Copy out the following records line for line, without changing anything.

···

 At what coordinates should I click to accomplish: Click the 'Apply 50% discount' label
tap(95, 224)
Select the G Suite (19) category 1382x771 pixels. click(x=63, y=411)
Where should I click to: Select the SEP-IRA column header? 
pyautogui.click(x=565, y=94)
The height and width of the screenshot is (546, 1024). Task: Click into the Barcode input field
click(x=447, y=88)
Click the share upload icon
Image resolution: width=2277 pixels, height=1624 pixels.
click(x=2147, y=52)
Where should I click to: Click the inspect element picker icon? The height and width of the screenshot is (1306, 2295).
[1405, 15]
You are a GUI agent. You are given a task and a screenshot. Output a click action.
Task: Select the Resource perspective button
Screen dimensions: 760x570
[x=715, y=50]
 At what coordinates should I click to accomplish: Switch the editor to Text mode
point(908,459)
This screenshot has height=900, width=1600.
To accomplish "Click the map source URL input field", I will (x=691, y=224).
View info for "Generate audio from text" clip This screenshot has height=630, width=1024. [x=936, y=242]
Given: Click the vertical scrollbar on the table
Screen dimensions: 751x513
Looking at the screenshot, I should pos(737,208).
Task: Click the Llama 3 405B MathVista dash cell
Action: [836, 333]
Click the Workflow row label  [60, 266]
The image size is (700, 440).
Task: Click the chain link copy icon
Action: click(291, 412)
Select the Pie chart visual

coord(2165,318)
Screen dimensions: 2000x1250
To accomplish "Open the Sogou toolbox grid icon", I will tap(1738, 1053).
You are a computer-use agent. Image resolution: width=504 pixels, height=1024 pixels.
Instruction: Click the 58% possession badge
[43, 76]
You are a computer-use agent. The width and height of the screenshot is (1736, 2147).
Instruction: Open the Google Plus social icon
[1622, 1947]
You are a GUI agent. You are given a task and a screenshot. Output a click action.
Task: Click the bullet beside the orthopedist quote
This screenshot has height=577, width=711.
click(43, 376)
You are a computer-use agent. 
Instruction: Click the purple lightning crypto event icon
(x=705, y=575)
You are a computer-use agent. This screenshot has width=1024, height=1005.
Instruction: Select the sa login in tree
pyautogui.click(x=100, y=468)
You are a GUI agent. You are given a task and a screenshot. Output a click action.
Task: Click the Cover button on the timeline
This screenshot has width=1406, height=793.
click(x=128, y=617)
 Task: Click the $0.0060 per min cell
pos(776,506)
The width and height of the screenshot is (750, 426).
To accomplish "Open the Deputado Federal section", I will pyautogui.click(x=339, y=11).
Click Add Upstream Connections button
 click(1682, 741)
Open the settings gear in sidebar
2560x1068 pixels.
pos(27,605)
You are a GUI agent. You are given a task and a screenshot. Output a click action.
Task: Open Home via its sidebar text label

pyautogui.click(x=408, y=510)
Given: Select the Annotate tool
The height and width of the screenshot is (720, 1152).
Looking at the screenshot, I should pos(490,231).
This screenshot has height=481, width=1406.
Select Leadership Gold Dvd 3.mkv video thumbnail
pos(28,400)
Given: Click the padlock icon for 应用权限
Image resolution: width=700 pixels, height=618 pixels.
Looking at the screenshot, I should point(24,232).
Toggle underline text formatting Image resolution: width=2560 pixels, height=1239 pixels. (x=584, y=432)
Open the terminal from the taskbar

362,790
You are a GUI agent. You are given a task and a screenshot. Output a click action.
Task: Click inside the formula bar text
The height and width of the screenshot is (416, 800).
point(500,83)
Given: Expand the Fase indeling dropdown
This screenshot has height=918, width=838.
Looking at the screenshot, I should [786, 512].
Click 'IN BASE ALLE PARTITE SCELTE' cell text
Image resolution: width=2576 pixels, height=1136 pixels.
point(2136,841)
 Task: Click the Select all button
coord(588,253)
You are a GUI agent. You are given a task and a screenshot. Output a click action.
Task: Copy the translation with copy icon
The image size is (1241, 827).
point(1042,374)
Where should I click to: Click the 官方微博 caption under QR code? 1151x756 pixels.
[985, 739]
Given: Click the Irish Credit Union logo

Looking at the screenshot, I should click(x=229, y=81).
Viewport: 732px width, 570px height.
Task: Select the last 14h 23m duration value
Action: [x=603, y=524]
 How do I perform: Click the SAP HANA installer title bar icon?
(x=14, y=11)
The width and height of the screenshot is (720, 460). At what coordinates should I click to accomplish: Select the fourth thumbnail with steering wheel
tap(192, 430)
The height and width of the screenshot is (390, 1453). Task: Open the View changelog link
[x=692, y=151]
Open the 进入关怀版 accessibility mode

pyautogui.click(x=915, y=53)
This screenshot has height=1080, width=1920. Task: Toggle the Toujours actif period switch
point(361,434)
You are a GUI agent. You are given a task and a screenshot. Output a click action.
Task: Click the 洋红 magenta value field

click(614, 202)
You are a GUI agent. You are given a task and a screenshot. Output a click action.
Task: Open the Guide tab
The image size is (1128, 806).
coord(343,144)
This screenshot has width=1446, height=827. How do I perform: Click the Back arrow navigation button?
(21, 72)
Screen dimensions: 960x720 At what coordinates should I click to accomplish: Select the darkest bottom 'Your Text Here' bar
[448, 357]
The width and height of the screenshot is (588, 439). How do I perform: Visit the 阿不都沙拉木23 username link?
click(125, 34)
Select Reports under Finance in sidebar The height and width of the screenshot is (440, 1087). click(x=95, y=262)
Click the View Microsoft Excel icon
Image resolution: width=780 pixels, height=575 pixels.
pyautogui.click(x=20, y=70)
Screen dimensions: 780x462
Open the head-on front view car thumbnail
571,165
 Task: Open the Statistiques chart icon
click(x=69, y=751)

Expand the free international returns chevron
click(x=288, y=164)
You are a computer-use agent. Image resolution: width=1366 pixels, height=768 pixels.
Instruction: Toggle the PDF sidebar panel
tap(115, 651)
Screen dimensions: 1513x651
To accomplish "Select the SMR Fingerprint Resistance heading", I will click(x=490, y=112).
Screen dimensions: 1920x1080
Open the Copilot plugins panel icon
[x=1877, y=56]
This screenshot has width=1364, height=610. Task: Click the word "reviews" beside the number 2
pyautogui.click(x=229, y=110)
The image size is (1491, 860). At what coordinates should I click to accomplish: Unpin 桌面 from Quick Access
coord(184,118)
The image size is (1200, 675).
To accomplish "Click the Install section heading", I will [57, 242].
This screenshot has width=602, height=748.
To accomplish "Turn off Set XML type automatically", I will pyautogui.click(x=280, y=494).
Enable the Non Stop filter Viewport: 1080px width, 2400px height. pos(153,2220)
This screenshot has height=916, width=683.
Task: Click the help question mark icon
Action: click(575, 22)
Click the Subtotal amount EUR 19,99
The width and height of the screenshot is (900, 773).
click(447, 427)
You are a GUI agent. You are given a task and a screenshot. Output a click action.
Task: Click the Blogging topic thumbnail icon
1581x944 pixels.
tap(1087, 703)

···

_Output for this exercise_.
 At what coordinates should I click to accomplish: Click the 'Apply 50% discount' label
tap(95, 224)
Select the G Suite (19) category 1382x771 pixels. click(x=63, y=411)
Where should I click to: Select the SEP-IRA column header? 
pyautogui.click(x=565, y=94)
The height and width of the screenshot is (546, 1024). Task: Click into the Barcode input field
click(x=447, y=88)
Click the share upload icon
Image resolution: width=2277 pixels, height=1624 pixels.
click(x=2147, y=52)
Where should I click to: Click the inspect element picker icon? The height and width of the screenshot is (1306, 2295).
[1405, 15]
You are a GUI agent. You are given a task and a screenshot. Output a click action.
Task: Select the Resource perspective button
Screen dimensions: 760x570
[x=715, y=50]
 At what coordinates should I click to accomplish: Switch the editor to Text mode
point(908,459)
This screenshot has height=900, width=1600.
To accomplish "Click the map source URL input field", I will (x=691, y=224).
View info for "Generate audio from text" clip This screenshot has height=630, width=1024. [x=936, y=242]
Given: Click the vertical scrollbar on the table
Screen dimensions: 751x513
Looking at the screenshot, I should pos(737,208).
Task: Click the Llama 3 405B MathVista dash cell
Action: [836, 333]
Click the Workflow row label  [60, 266]
The image size is (700, 440).
Task: Click the chain link copy icon
Action: click(291, 412)
Select the Pie chart visual

coord(2165,318)
Screen dimensions: 2000x1250
To accomplish "Open the Sogou toolbox grid icon", I will tap(1738, 1053).
You are a computer-use agent. Image resolution: width=504 pixels, height=1024 pixels.
Instruction: Click the 58% possession badge
[43, 76]
You are a computer-use agent. The width and height of the screenshot is (1736, 2147).
Instruction: Open the Google Plus social icon
[1622, 1947]
You are a GUI agent. You are given a task and a screenshot. Output a click action.
Task: Click the bullet beside the orthopedist quote
This screenshot has height=577, width=711.
click(43, 376)
You are a computer-use agent. 
Instruction: Click the purple lightning crypto event icon
(x=705, y=575)
You are a computer-use agent. This screenshot has width=1024, height=1005.
Instruction: Select the sa login in tree
pyautogui.click(x=100, y=468)
You are a GUI agent. You are given a task and a screenshot. Output a click action.
Task: Click the Cover button on the timeline
This screenshot has width=1406, height=793.
click(x=128, y=617)
 Task: Click the $0.0060 per min cell
pos(776,506)
The width and height of the screenshot is (750, 426).
To accomplish "Open the Deputado Federal section", I will pyautogui.click(x=339, y=11).
Click Add Upstream Connections button
 click(1682, 741)
Open the settings gear in sidebar
2560x1068 pixels.
pos(27,605)
You are a GUI agent. You are given a task and a screenshot. Output a click action.
Task: Open Home via its sidebar text label

pyautogui.click(x=408, y=510)
Given: Select the Annotate tool
The height and width of the screenshot is (720, 1152).
Looking at the screenshot, I should pos(490,231).
This screenshot has height=481, width=1406.
Select Leadership Gold Dvd 3.mkv video thumbnail
pos(28,400)
Given: Click the padlock icon for 应用权限
Image resolution: width=700 pixels, height=618 pixels.
Looking at the screenshot, I should point(24,232).
Toggle underline text formatting Image resolution: width=2560 pixels, height=1239 pixels. (x=584, y=432)
Open the terminal from the taskbar

362,790
You are a GUI agent. You are given a task and a screenshot. Output a click action.
Task: Click inside the formula bar text
The height and width of the screenshot is (416, 800).
point(500,83)
Given: Expand the Fase indeling dropdown
This screenshot has height=918, width=838.
Looking at the screenshot, I should [786, 512].
Click 'IN BASE ALLE PARTITE SCELTE' cell text
Image resolution: width=2576 pixels, height=1136 pixels.
point(2136,841)
 Task: Click the Select all button
coord(588,253)
You are a GUI agent. You are given a task and a screenshot. Output a click action.
Task: Copy the translation with copy icon
The image size is (1241, 827).
point(1042,374)
Where should I click to: Click the 官方微博 caption under QR code? 1151x756 pixels.
[985, 739]
Given: Click the Irish Credit Union logo

Looking at the screenshot, I should click(x=229, y=81).
Viewport: 732px width, 570px height.
Task: Select the last 14h 23m duration value
Action: [x=603, y=524]
 How do I perform: Click the SAP HANA installer title bar icon?
(x=14, y=11)
The width and height of the screenshot is (720, 460). At what coordinates should I click to accomplish: Select the fourth thumbnail with steering wheel
tap(192, 430)
The height and width of the screenshot is (390, 1453). Task: Open the View changelog link
[x=692, y=151]
Open the 进入关怀版 accessibility mode

pyautogui.click(x=915, y=53)
This screenshot has height=1080, width=1920. Task: Toggle the Toujours actif period switch
point(361,434)
You are a GUI agent. You are given a task and a screenshot. Output a click action.
Task: Click the 洋红 magenta value field

click(614, 202)
You are a GUI agent. You are given a task and a screenshot. Output a click action.
Task: Open the Guide tab
The image size is (1128, 806).
coord(343,144)
This screenshot has width=1446, height=827. How do I perform: Click the Back arrow navigation button?
(21, 72)
Screen dimensions: 960x720 At what coordinates should I click to accomplish: Select the darkest bottom 'Your Text Here' bar
[448, 357]
The width and height of the screenshot is (588, 439). How do I perform: Visit the 阿不都沙拉木23 username link?
click(125, 34)
Select Reports under Finance in sidebar The height and width of the screenshot is (440, 1087). click(x=95, y=262)
Click the View Microsoft Excel icon
Image resolution: width=780 pixels, height=575 pixels.
pyautogui.click(x=20, y=70)
Screen dimensions: 780x462
Open the head-on front view car thumbnail
571,165
 Task: Open the Statistiques chart icon
click(x=69, y=751)

Expand the free international returns chevron
click(x=288, y=164)
You are a computer-use agent. Image resolution: width=1366 pixels, height=768 pixels.
Instruction: Toggle the PDF sidebar panel
tap(115, 651)
Screen dimensions: 1513x651
To accomplish "Select the SMR Fingerprint Resistance heading", I will click(x=490, y=112).
Screen dimensions: 1920x1080
Open the Copilot plugins panel icon
[x=1877, y=56]
This screenshot has width=1364, height=610. Task: Click the word "reviews" beside the number 2
pyautogui.click(x=229, y=110)
The image size is (1491, 860). At what coordinates should I click to accomplish: Unpin 桌面 from Quick Access
coord(184,118)
The image size is (1200, 675).
To accomplish "Click the Install section heading", I will [57, 242].
This screenshot has width=602, height=748.
To accomplish "Turn off Set XML type automatically", I will pyautogui.click(x=280, y=494).
Enable the Non Stop filter Viewport: 1080px width, 2400px height. pos(153,2220)
This screenshot has height=916, width=683.
Task: Click the help question mark icon
Action: click(575, 22)
Click the Subtotal amount EUR 19,99
The width and height of the screenshot is (900, 773).
click(447, 427)
You are a GUI agent. You are given a task and a screenshot. Output a click action.
Task: Click the Blogging topic thumbnail icon
1581x944 pixels.
tap(1087, 703)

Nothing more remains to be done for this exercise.